GOAL: Rewrite the part that opens with the line containing "Screen dimensions: 594x315" and closes with the line containing "[x=473, y=199]", replacing "Build panel" with "Design panel" and leaving everything else unchanged. Give only those lines, and leave the pictures out.

DATASET EXCERPTS:
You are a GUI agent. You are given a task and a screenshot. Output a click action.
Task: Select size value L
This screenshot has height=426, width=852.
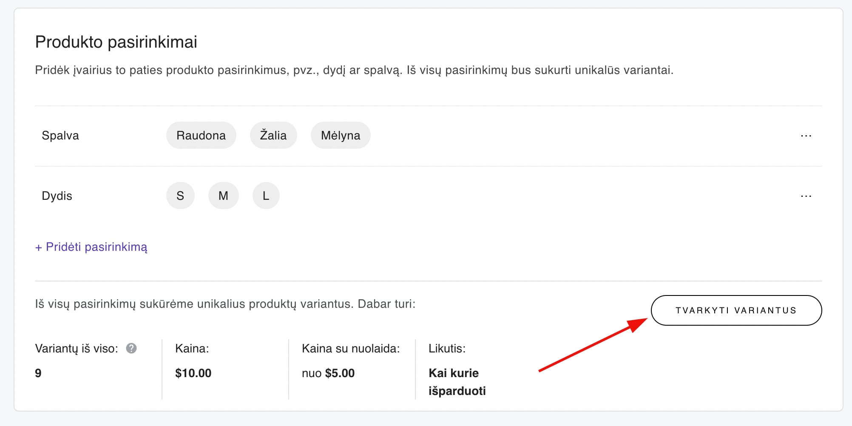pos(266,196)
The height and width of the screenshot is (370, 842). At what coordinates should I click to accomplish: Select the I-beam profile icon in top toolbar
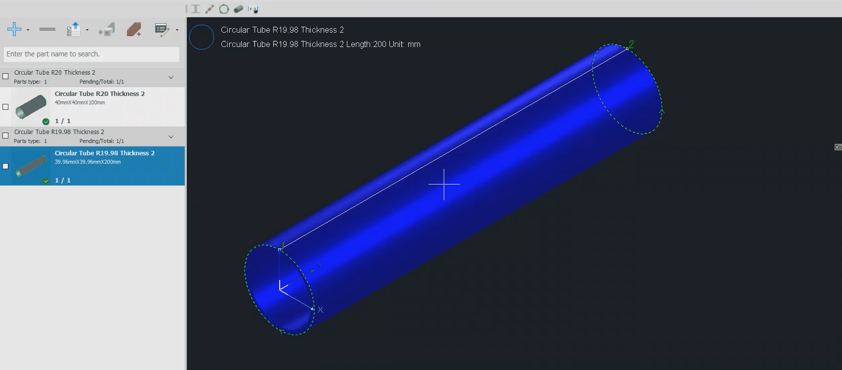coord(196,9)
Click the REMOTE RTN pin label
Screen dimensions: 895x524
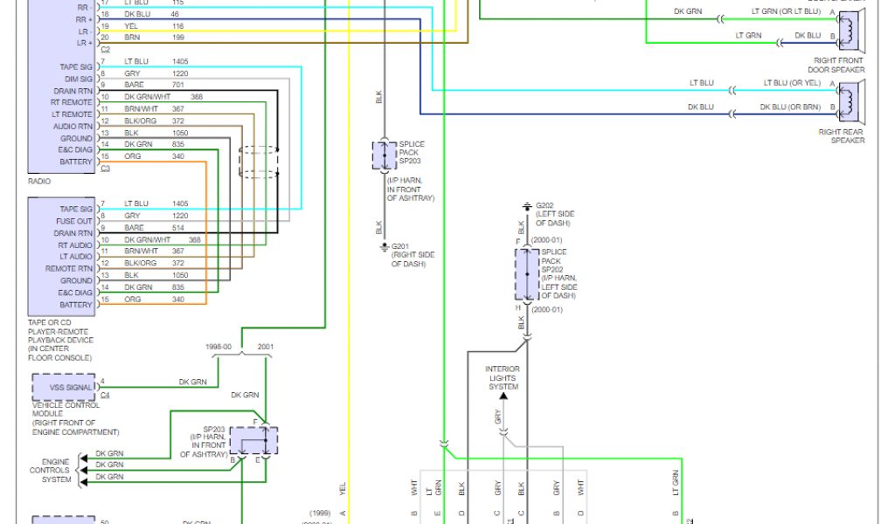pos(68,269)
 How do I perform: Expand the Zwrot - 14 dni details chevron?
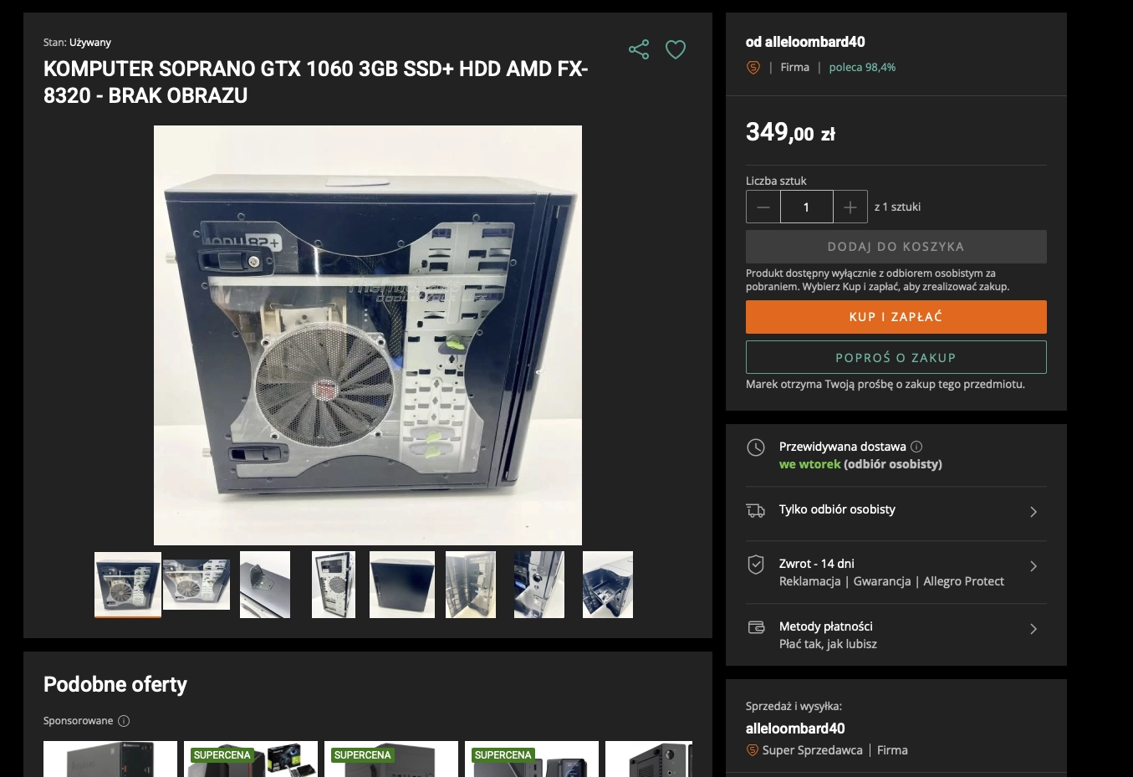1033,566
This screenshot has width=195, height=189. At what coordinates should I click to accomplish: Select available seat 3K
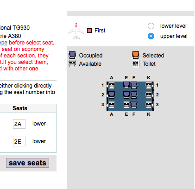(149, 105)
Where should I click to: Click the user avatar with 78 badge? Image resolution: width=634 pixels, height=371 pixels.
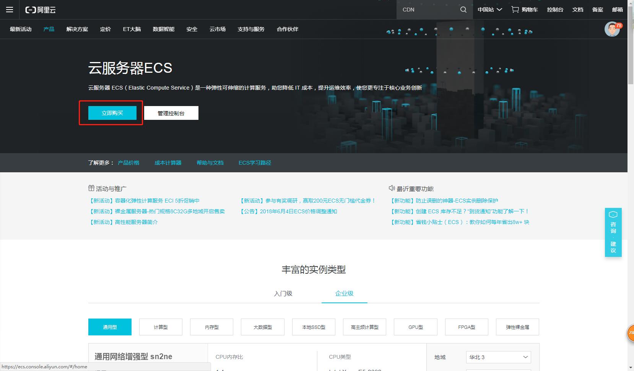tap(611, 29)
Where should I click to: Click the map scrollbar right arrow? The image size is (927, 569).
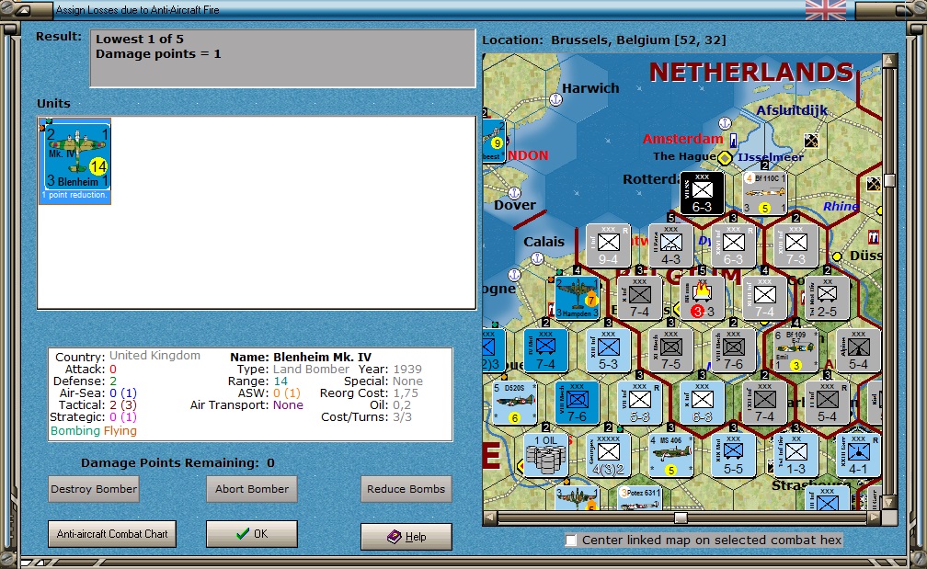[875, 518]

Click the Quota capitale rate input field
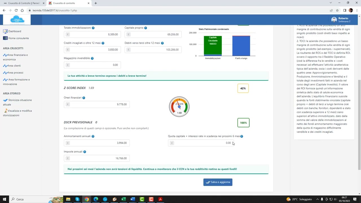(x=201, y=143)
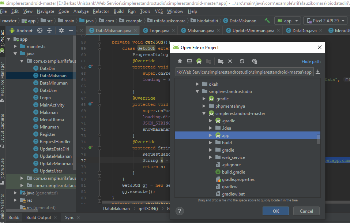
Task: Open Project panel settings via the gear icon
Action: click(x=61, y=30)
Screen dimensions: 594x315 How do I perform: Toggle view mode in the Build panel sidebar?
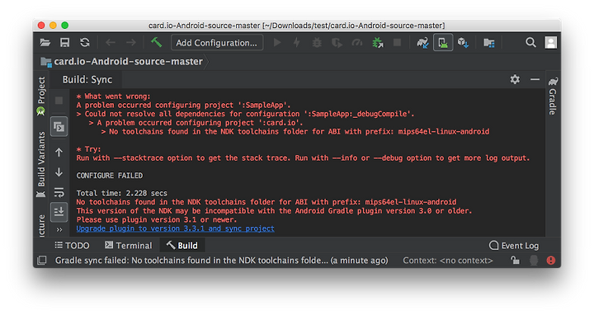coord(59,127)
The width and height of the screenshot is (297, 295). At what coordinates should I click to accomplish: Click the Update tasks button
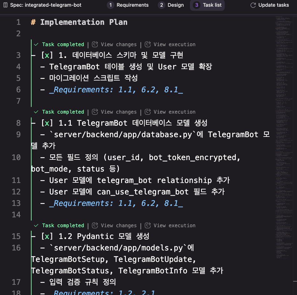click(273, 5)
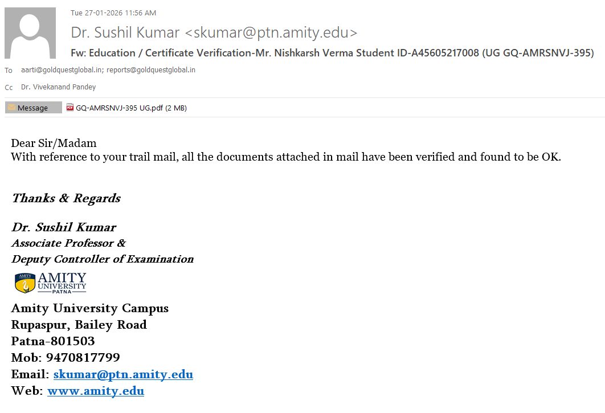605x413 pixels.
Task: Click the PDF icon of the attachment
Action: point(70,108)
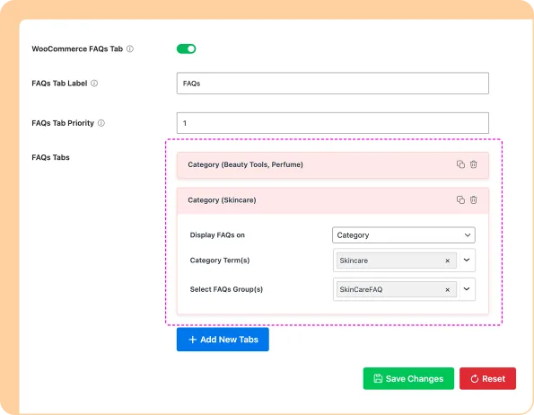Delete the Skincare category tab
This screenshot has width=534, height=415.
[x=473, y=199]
--
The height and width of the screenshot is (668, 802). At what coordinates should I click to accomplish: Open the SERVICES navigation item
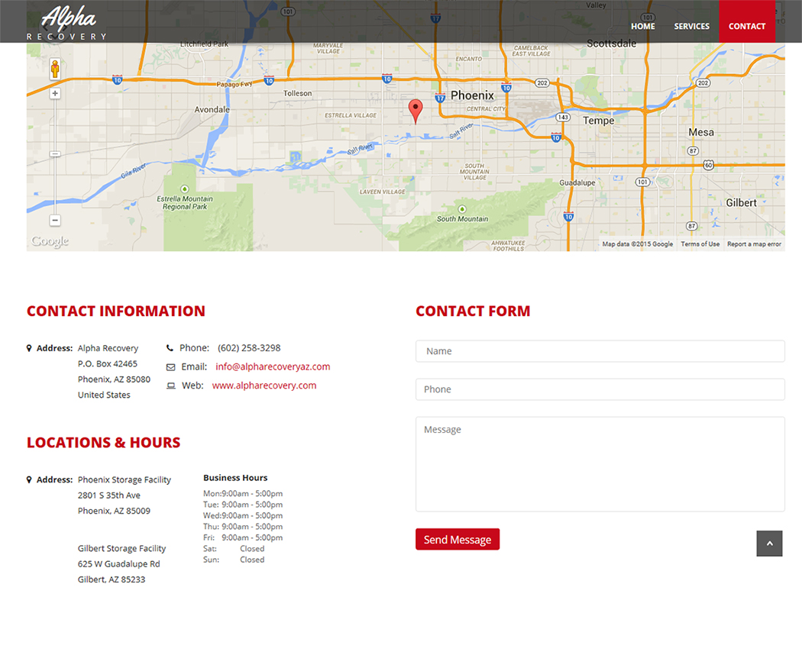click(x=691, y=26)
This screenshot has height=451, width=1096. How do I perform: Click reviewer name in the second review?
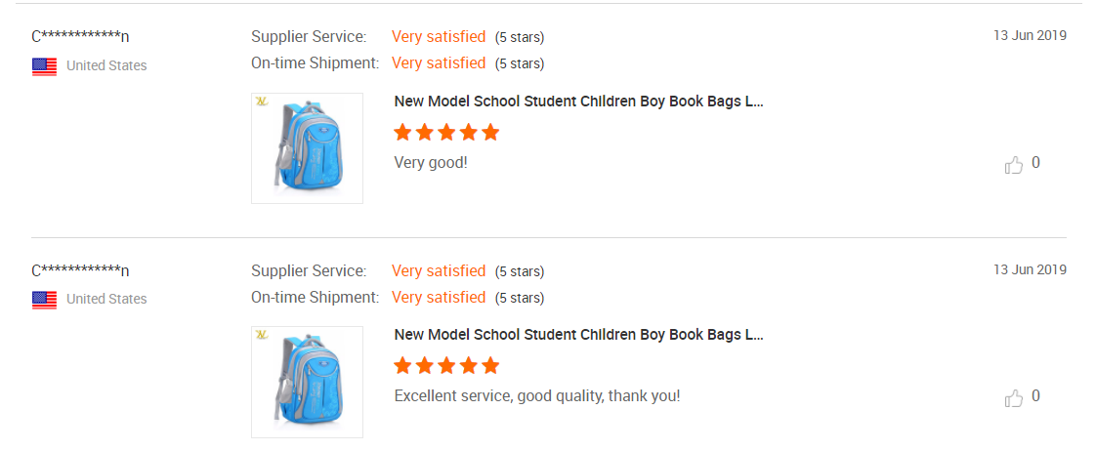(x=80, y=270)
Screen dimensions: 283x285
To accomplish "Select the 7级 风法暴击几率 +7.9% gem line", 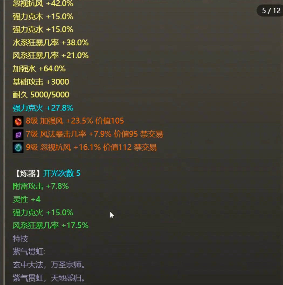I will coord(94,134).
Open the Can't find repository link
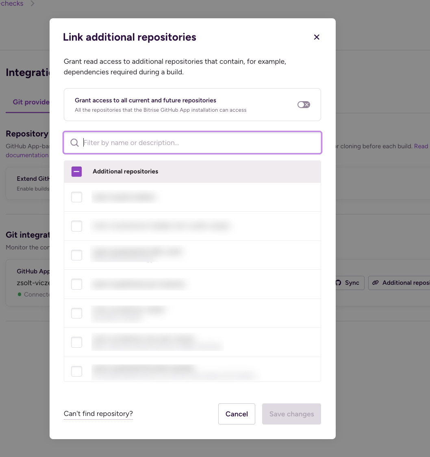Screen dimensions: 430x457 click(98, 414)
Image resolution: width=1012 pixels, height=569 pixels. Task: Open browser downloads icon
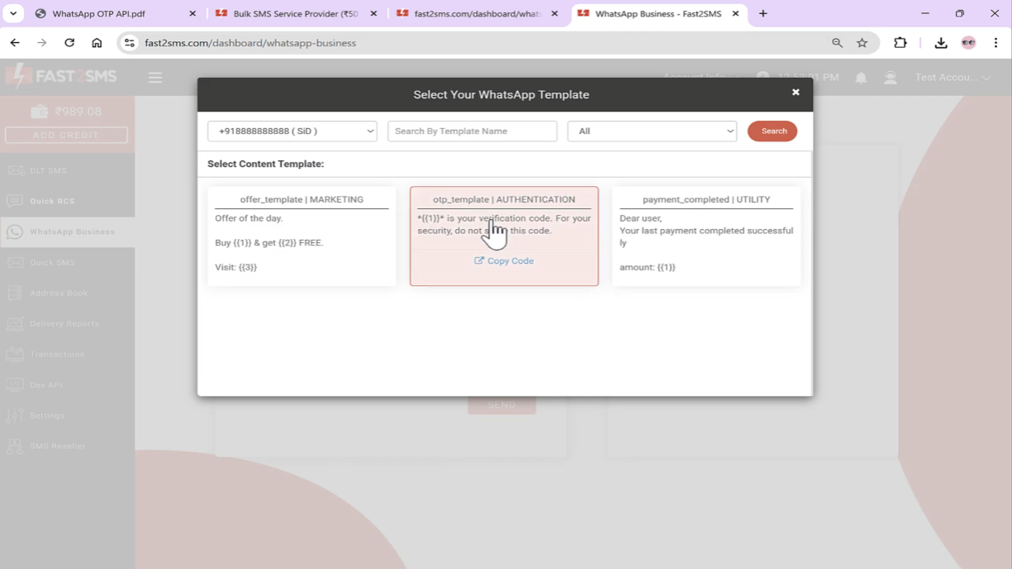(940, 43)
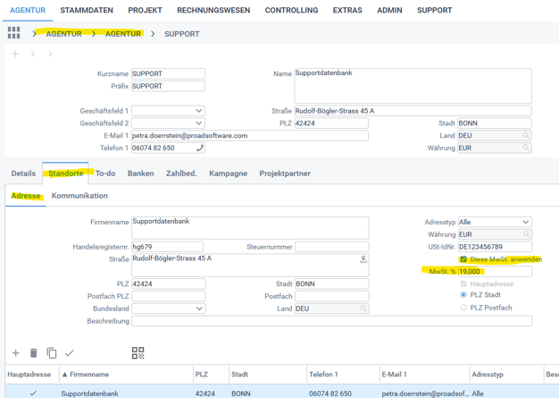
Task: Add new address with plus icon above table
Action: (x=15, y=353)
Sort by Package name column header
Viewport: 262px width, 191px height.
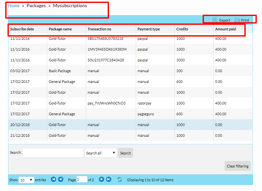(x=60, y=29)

TASK ANSWER:
Screen dimensions: 594x315 How do I perform: Toggle view mode in the Design panel sidebar?
coord(59,127)
The width and height of the screenshot is (297, 295). At what coordinates should I click to accomplish: Click the Update tasks button
click(273, 5)
605x413 pixels.
Task: Click the PDF icon of the attachment
Action: point(70,108)
Delete the Skincare category tab
This screenshot has width=534, height=415.
[x=473, y=199]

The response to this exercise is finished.